Chef Harold Sena-Akoto from Ghana brings his 30 years of experience to the restaurant. The menu is fine-dining American with elements of African dishes and influences from Italy and France, where he trained in the culinary arts.
To get to the restaurant, you have to navigate through a dense commercial zone by the Thika Highway.
There are tables indoors, but since the weather was sunny and warm, most guests sat outdoors and on the rugged veranda. The red concrete floors, tall potted plants and soft music drifting in add to the comfortable, rustic ambience of the place. Harold and his wife Rose frequently come out to mingle with guests, a gesture that made us feel right at home.
I was part of a group that went for Sunday lunch, so we shared some plates of starters. The ones that stood out for me were the spinach tortellini with porcini mushroom sauce and the tempura fried chicken with avocado salad and teriyaki glaze. If it was a cold day, I would have tried the beef consommé with chives, which has received good reviews.
For the main course, I chose the Ghanaian-style tilapia with spicy tomato sauce, plantain chips and rice. It tasted wonderful, although it had a little too much tomato sauce. My plate was full, as I should have been satisfied with just one starch.
I also sampled, from other plates, the pan-fried salmon with saffron caper cream, and the Kenyan beans and mashed potatoes, which were tender and delicious.
I usually don’t like the flavour of duck, but their pan-fried duck breast with orange glaze, jasmine rice and bok choy is not too strong.
“Visitors to Kenya look forward to trying items from the African Story selection of the menu,” said Rose, who is the co-owner. She said they particularly like the fisherman’s stew, which has red snapper, lobster, shrimp, coconut milk and local spices, and the giant-cut ribeye steak from Morendat, a renowned local beef ranch.
The menu has suggestions for pairing wines with the starters, main courses and dessert. The wine list featured South African options as well as private collections from Italy, France and California.
Since 45 Degrees works on an “ingredient driven menu” with vegetables from their organic garden, the menu can change from week to week. There are several non-meat items, and a four-course vegetarian menu complete with wine suggestions.

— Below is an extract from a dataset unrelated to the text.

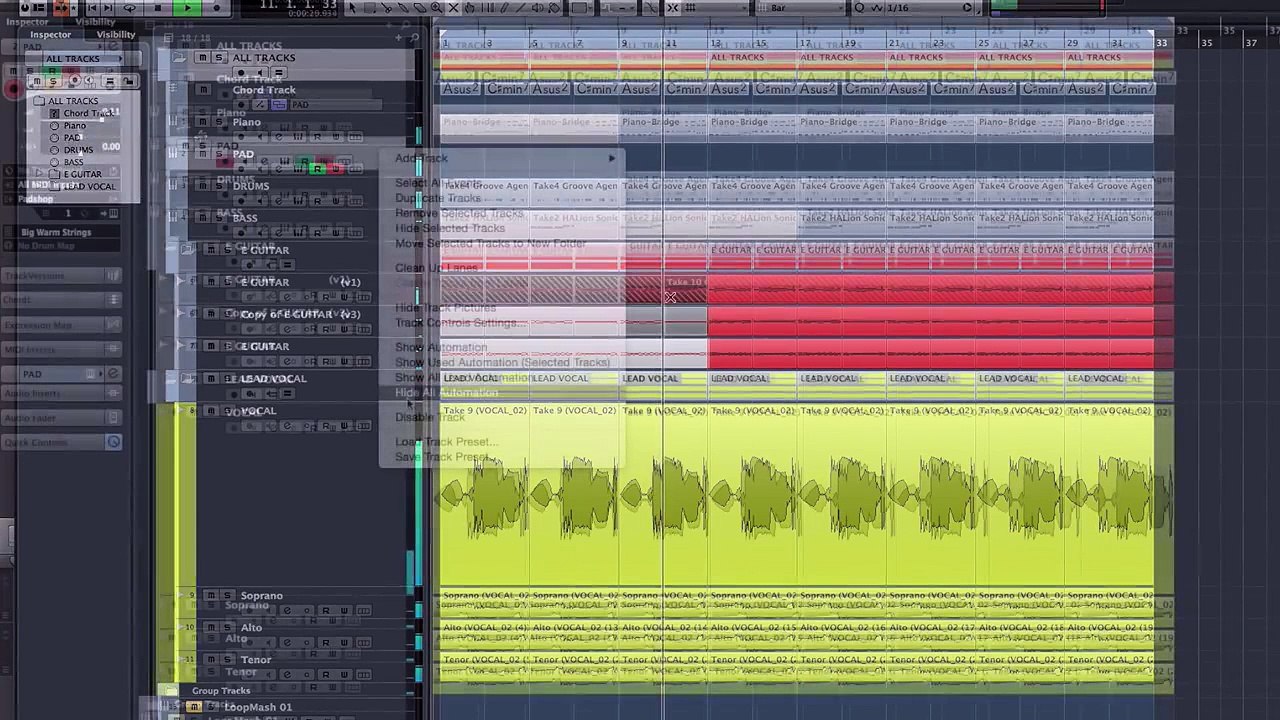Expand the E GUITAR folder in Visibility
The height and width of the screenshot is (720, 1280).
tap(41, 174)
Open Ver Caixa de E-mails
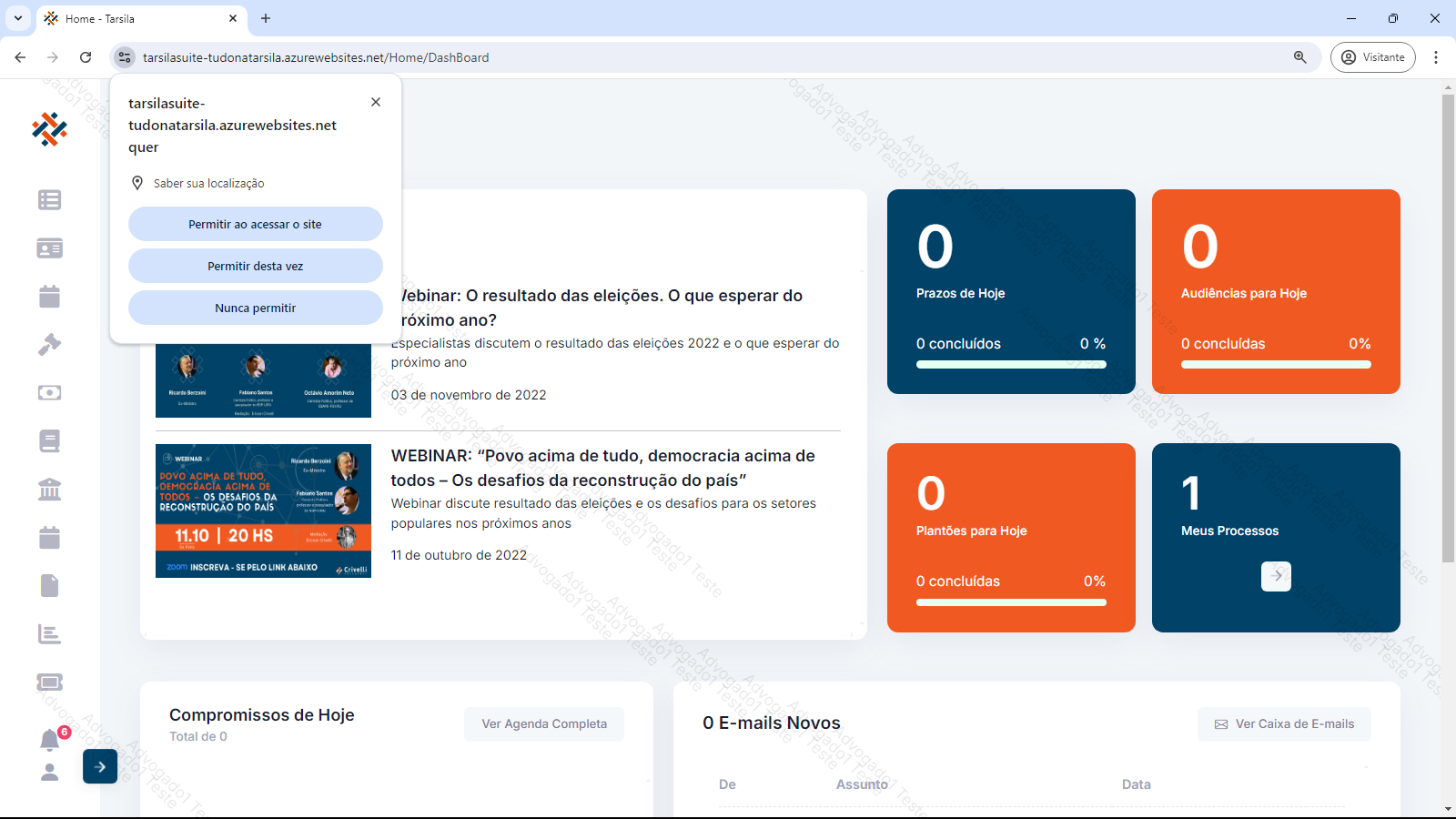Viewport: 1456px width, 819px height. pyautogui.click(x=1284, y=724)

The food portions are generous so I was too full to try dessert. But I think I would have picked the flourless chocolate cake with chocolate dipped strawberries.
45 Degrees Kitchen is ideal for a date, a special celebration or an extended meal with the family on the weekend. The children in our group quickly ate their pizzas, pasta, crispy matchstick potatoes and then went off to make chalk drawings and play in the bocce ball court.
“We have an increased number of customers who are tourists on safari, deviating from their hotel lunch and dinner itineraries,” said Rose.
Appetisers start at Ksh1,100 ($11) and main courses range between Ksh3,000 ($30) and Ksh4,500 ($45), and a bottle of wine from Ksh4,500 ($45) to Ksh9,000 ($90).
The good service, ambience and great food make it real value for money.